(Recorded data)
■ ■ ■
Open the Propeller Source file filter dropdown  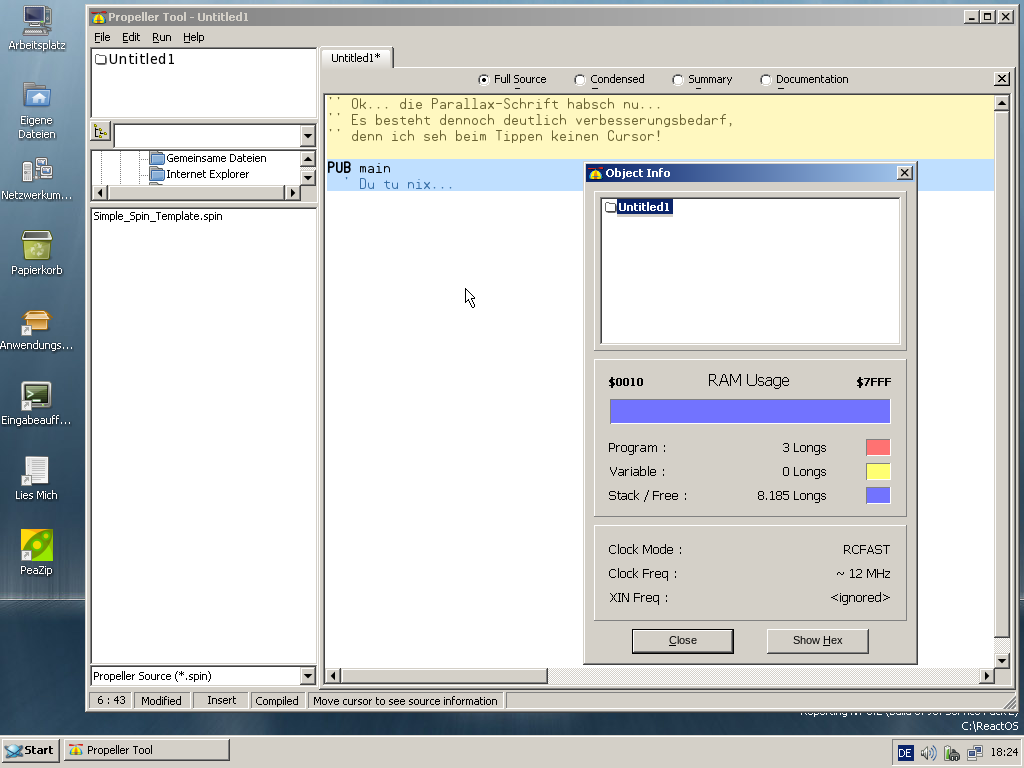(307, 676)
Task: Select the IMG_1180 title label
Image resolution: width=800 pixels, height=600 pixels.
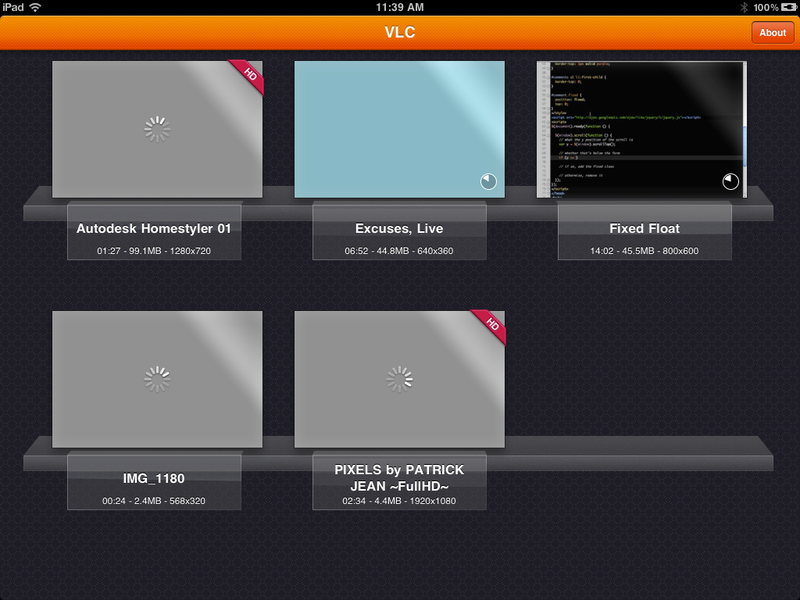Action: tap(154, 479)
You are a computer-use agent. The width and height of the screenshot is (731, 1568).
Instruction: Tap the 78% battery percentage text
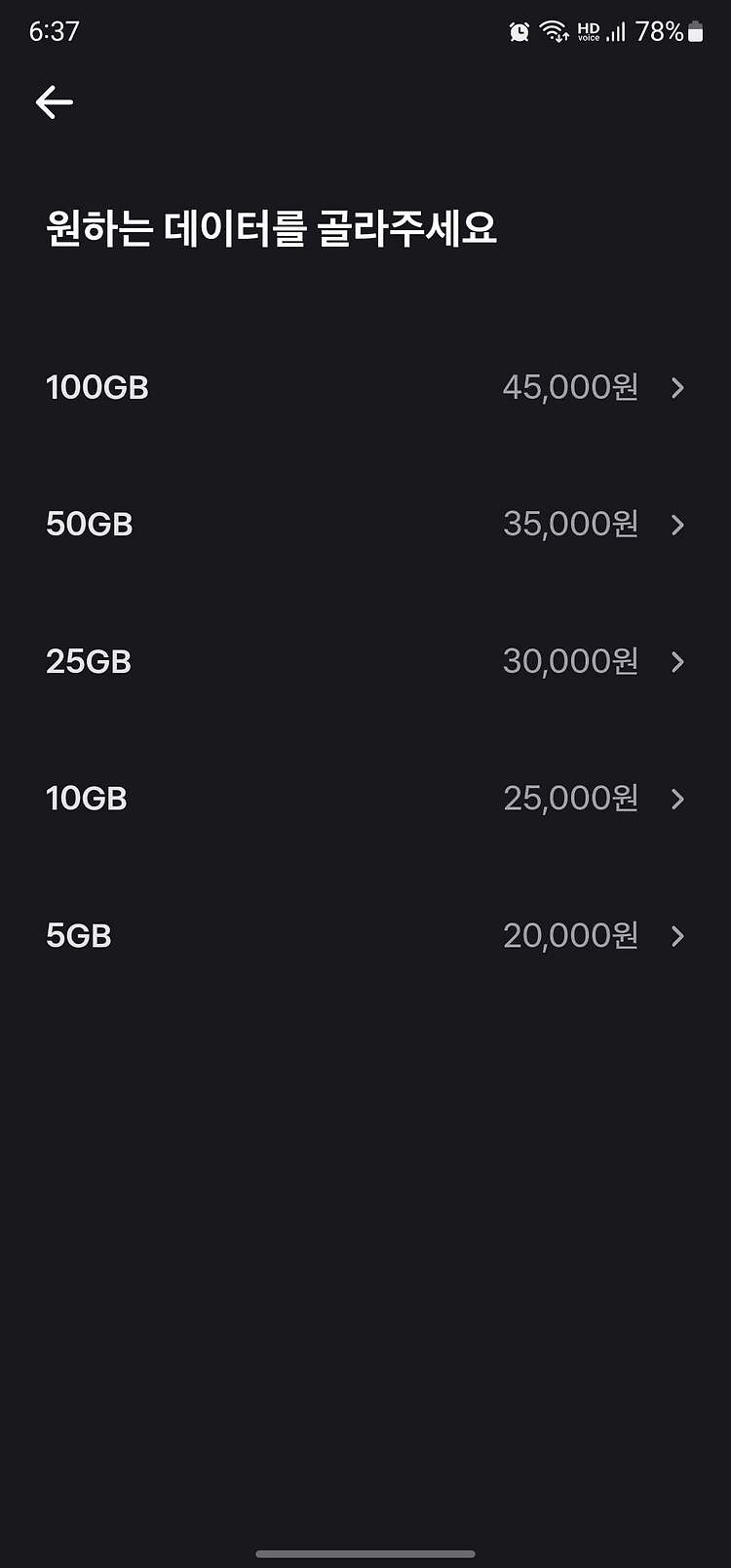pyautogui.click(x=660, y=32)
■ ■ ■
## WHAT THE EXERCISE ASKS
Please restate word for word each line from the one containing "Instruction: Tap the" to the end of the data above, without the pictures.

## OUTPUT BELOW
Instruction: Tap the 78% battery percentage text
pyautogui.click(x=660, y=32)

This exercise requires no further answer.